ISSN 2219-1933 (Print), 2219-6021 (Online) DOI: 10.30845/ijbss

Beyond Holocene: The question of Peak oil in Eco-fiction
Mofeed Bahjat Sabri

During the latest decades, significant issues that are correlated with maintaining the ecosystem and the depletion of oil started to gain wide popularity amid serious challenges the world is facing today. It is clear that nature-writings and sciences are interacting with each other in imaging, picturing out and forming the humans’ life. The question that comes to mind is what about the contribution of literary works in stirring up the cultural imagination? In a point of fact, many Eco-critics and scholars started to promote for a deeper invest in geological and ecological disciplines, noting that Eco-criticism is regarded as the interdisciplinary field that calls for a broader understanding of both the humans and nonhumans’ world. Hence, Eco-fiction works have come to evaluate the sustainable means of life, by referring to cases that strained the dominant culture like the impact of peak oil on the Holocene.

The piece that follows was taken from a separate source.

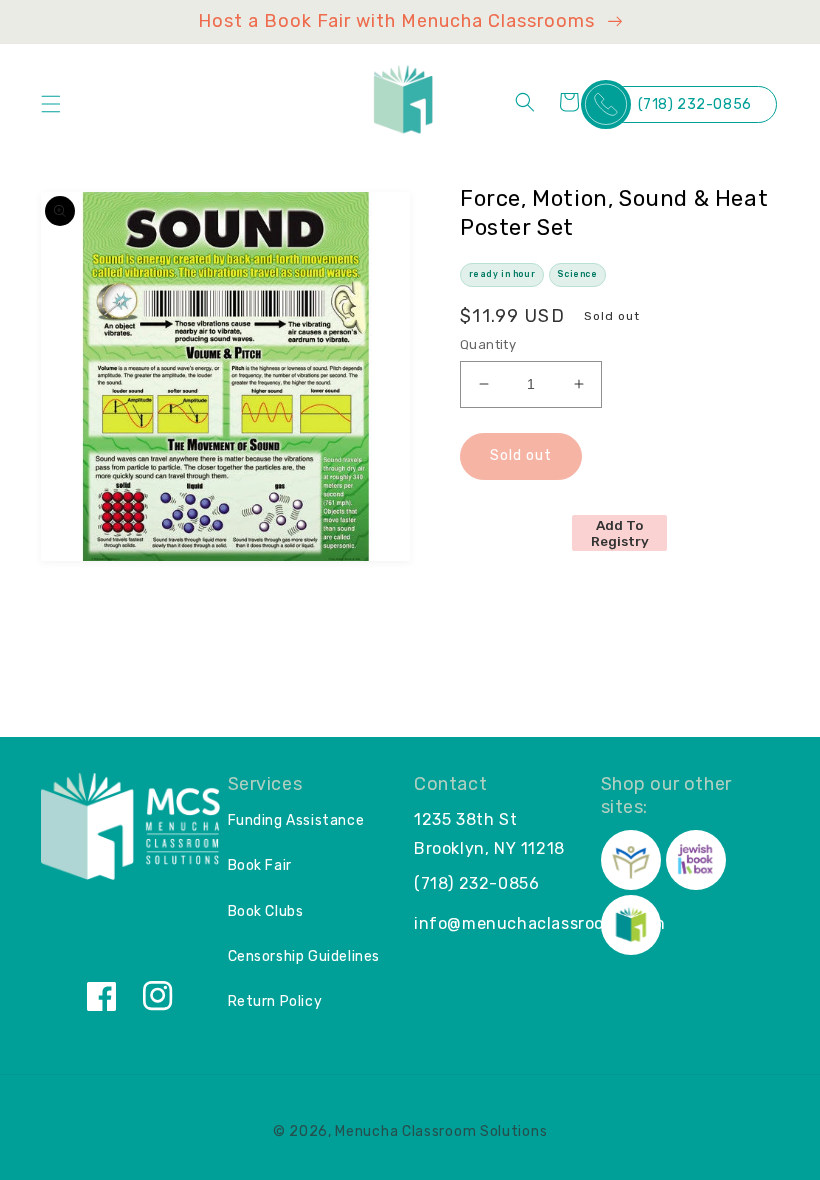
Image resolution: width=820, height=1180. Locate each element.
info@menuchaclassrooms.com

In response to the challenges that contemporary societies pose to literature, it is important to bring into view novels that demonstrate different attitudes in quest to see what is the relevance of fossils fuel to the upcoming geological era after the Holocene? Considering the fact that Michael Crichton’s State of Fear still fuels contradicted views and attitudes, however, focusing on the debated work aforesaid in addition to Alex Scarrow’s Last light is an attempt to show that as an acknowledged approach, Geoscience in literature is better suited to arouse common sense on many phenomena in the surrounding world. It can be argued that, by adopting this understanding, the two novels are able to hold on to the traditional literary concepts; thereby, constructs the route by which the development of Eco-fiction is likely to take.